As your input and output data has only 8 bit precision you don't need to calculate all intermediate math at 32 bit. Games don't store intermediate buffers as 32 bit floats either. Rgba16f is used commonly for HDR data and rgb10 and rgba8 for other intermediate buffers. 16 bit float processing is fine for most math in games. Results cannot be distinguished by naked eye from full 32 bit float pipeline, as long as the developer knows what he/she is doing. Especially if temporal AA is used.

Unfortunately writing good mixed fp16/fp32 code requires good knowledge about floating point math behaviour and some basic numeric range analysis (inputs/outputs and intermediate values). It is possible to write math in a way that minimizes floating point issues, allowing you to use fp16 more often. Of course if you use fp16 in a wrong way, you get banding and other artifacts.
 
I remember you said once, that if a programmer knows what he is doing, even lower bit depth Integers can do the job just fine for a lot of the workloads. Maybe as the cheap wins in silicon become harder to achieve, architectural changes that open more doors for devs to shave off bits and bytes off of their code might be a great part of the performance gains of the future. All layman speculation over here though.
 
I could see pathfinding, audio mixing, and possibly geometry culling benefiting from FP16. With the geometry levels we may be seeing with DX12/Vulkan being able to cull at twice the speed could be significant. Accuracy should be less of an issue there as well. In the case of ASW, if near and far objects are in separate render targets there may be some areas where lower precision is practical. Even FP64 for geometry at extreme (celestial) distances might be useful in that scenario. Although stratifying the depth buffers likely addresses that concern. I know some of the space games had issues reprojecting celestials because of distance hacks.
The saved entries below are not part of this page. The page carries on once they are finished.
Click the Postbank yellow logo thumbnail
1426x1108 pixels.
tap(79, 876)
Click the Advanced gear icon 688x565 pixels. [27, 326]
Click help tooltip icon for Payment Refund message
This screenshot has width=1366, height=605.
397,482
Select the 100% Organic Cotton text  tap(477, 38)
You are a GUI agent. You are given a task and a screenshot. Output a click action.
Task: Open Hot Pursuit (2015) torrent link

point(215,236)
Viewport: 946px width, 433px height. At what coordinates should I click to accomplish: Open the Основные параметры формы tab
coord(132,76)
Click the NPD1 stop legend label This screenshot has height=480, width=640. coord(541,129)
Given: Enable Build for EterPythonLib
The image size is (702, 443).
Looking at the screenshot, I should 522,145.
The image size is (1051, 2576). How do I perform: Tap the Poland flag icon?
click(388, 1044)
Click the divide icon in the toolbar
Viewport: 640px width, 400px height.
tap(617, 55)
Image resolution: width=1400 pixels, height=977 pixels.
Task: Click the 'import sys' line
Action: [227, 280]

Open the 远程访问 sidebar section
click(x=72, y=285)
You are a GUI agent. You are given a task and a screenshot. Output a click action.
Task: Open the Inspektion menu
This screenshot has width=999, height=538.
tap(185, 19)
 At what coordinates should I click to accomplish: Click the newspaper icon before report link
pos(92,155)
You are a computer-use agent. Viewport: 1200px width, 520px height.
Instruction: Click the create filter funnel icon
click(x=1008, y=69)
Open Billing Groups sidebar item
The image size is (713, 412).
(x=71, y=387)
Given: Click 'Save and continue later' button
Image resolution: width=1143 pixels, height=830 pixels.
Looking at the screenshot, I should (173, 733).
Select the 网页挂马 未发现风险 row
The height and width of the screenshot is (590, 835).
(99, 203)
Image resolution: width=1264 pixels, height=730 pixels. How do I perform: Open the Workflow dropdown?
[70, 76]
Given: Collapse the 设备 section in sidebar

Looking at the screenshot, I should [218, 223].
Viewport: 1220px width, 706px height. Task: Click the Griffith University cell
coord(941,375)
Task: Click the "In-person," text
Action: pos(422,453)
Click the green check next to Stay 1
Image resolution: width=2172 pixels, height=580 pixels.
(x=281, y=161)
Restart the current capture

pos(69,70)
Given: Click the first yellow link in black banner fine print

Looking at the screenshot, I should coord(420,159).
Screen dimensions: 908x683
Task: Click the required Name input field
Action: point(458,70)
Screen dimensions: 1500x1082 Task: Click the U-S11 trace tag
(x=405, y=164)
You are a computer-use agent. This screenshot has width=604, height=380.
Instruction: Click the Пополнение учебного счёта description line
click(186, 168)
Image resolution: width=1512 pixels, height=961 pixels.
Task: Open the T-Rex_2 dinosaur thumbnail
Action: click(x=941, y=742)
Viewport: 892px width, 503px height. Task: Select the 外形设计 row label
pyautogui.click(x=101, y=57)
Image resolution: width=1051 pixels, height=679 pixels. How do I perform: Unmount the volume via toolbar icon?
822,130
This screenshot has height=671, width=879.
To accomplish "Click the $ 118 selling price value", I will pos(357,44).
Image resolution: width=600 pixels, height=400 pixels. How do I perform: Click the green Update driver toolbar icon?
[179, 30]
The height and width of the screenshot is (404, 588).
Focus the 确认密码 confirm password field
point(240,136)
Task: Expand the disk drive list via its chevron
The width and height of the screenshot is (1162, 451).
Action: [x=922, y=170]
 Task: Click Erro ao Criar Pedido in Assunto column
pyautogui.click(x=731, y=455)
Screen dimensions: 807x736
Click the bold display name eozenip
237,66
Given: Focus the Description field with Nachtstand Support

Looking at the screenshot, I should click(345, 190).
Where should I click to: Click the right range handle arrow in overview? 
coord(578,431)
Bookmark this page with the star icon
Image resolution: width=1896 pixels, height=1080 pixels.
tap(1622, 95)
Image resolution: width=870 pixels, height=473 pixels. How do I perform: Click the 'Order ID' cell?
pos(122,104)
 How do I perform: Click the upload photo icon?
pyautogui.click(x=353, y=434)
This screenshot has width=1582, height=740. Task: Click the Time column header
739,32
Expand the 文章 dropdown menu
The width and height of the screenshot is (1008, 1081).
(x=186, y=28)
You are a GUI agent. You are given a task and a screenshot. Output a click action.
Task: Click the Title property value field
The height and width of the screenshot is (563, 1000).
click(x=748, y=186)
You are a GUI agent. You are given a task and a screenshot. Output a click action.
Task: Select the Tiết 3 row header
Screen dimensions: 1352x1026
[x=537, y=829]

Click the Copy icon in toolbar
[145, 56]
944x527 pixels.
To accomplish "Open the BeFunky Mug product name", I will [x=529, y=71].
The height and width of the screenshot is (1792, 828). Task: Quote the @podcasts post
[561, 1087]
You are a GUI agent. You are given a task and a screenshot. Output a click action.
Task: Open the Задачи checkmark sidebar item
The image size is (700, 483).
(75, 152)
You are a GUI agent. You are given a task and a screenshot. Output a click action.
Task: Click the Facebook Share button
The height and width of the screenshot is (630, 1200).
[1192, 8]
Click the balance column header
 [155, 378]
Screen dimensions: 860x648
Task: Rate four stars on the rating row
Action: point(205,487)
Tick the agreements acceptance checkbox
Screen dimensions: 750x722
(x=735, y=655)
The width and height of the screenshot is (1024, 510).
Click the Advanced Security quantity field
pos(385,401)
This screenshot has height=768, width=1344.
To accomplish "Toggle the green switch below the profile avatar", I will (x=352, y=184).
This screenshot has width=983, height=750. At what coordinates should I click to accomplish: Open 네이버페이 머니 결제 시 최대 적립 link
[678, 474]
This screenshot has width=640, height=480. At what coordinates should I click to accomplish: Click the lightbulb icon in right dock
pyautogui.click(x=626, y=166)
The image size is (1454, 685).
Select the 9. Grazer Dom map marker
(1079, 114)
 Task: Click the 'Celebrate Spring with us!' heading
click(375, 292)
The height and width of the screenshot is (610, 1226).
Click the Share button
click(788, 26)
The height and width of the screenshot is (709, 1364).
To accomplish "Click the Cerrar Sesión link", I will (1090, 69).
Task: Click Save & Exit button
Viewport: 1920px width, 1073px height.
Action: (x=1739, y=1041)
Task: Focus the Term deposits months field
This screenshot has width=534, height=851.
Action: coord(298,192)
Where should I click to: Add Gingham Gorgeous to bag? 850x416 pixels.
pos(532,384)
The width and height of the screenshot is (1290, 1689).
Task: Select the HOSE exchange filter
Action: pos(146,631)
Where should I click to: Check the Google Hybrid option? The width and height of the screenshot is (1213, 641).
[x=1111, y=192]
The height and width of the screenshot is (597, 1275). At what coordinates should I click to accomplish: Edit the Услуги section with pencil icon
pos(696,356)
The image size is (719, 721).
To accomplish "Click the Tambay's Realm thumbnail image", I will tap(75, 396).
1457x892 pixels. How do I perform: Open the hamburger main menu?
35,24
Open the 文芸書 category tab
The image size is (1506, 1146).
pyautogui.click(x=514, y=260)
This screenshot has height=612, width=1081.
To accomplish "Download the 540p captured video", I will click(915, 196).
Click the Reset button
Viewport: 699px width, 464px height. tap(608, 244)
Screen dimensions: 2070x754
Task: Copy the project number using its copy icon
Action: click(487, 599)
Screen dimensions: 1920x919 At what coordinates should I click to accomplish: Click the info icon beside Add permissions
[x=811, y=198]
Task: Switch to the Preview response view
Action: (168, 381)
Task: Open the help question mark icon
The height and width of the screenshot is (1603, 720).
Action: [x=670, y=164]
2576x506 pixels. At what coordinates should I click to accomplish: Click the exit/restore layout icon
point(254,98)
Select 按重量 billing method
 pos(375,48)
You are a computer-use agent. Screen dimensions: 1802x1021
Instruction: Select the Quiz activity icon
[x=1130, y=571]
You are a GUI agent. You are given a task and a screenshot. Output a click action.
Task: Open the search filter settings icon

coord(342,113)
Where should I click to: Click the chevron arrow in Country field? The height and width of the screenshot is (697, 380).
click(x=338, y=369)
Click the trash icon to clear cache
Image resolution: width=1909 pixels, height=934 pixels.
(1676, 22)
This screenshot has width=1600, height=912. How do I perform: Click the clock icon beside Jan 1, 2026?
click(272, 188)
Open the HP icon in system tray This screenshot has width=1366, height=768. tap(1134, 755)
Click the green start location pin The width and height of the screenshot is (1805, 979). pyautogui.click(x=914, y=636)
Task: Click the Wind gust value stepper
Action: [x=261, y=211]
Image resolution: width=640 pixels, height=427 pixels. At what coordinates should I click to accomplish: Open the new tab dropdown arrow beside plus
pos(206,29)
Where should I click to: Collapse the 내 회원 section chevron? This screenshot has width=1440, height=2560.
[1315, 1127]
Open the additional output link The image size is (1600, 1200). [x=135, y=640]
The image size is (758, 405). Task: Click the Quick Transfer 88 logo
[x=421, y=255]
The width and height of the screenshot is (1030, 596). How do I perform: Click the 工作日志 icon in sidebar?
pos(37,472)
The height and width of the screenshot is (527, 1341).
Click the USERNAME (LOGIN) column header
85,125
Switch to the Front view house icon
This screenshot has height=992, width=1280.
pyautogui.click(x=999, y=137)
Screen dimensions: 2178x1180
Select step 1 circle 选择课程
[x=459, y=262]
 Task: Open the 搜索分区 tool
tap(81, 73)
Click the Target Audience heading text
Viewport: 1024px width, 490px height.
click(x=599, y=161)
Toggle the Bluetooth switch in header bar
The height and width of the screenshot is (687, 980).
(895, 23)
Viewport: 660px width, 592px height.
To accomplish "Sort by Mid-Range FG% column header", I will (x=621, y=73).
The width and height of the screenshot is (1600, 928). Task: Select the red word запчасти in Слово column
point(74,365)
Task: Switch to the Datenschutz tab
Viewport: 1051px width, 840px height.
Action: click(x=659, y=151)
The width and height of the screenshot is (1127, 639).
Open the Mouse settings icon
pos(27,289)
But 24bit. Was 24bit enough?
For a lot of workloads probably, but not all. Too much precision isn't really an issue beyond performance. 24 bits also isn't a size that will pack efficiently. Supporting 24 bit over 32 helps transistor count, but that's about it. I'm not sure anyone has ever used a card with 24 bit memory channels? At least not recently. Maybe on a FPGA with 8 bit registers or something.
 
Wow, a very long time since I've heard of FX12. IIRC that's in Pixel Shader 1.4 and supported by Radeon 8500/9000/9200. Also what you likely wanted to run on a geforce FX if a renderer code path was available.
I think Doom 3 ran at 60 fps with FP32 shaders on the FX 5800 Ultra but that was very peculiar.
 
This conversation is making me cringe just slightly. Nvidia borked the 1070 and 1080 to be half rate on 16F IIRC. And if future consoles are going to be full tilt on 16Fp. Lol. Oh man, need to consider selling.
 
Why? What makes you think driver will even expose half precision to DX? As it stands now this is a feature for CUDA. For DX low precision hints are simply ignored.
 
.......
Unfortunately writing good mixed fp16/fp32 code requires good knowledge about floating point math behaviour and some basic numeric range analysis (inputs/outputs and intermediate values). It is possible to write math in a way that minimizes floating point issues, allowing you to use fp16 more often. Of course if you use fp16 in a wrong way, you get banding and other artifacts.
I am curious how this will be done effectively for multi-platform game engines, or when it comes to porting a game that is making use of a mix of FP16/FP32 at its core/post processing effects.

Cheers
 
Why? What makes you think driver will even expose half precision to DX? As it stands now this is a feature for CUDA. For DX low precision hints are simply ignored.
Explicit float16 'half' types (vs. minprec fuzziness)
Was listed on a slide for SM6.0 at GDC.

I am curious how this will be done effectively for multi-platform game engines, or when it comes to porting a game that is making use of a mix of FP16/FP32 at its core/post processing effects.

Cheers
Shouldn't be difficult for the compiler to promote to FP32. Performance is obviously less, but the compilers would have determined that to be the better solution. Even at half rate there should still be some bandwidth and memory savings.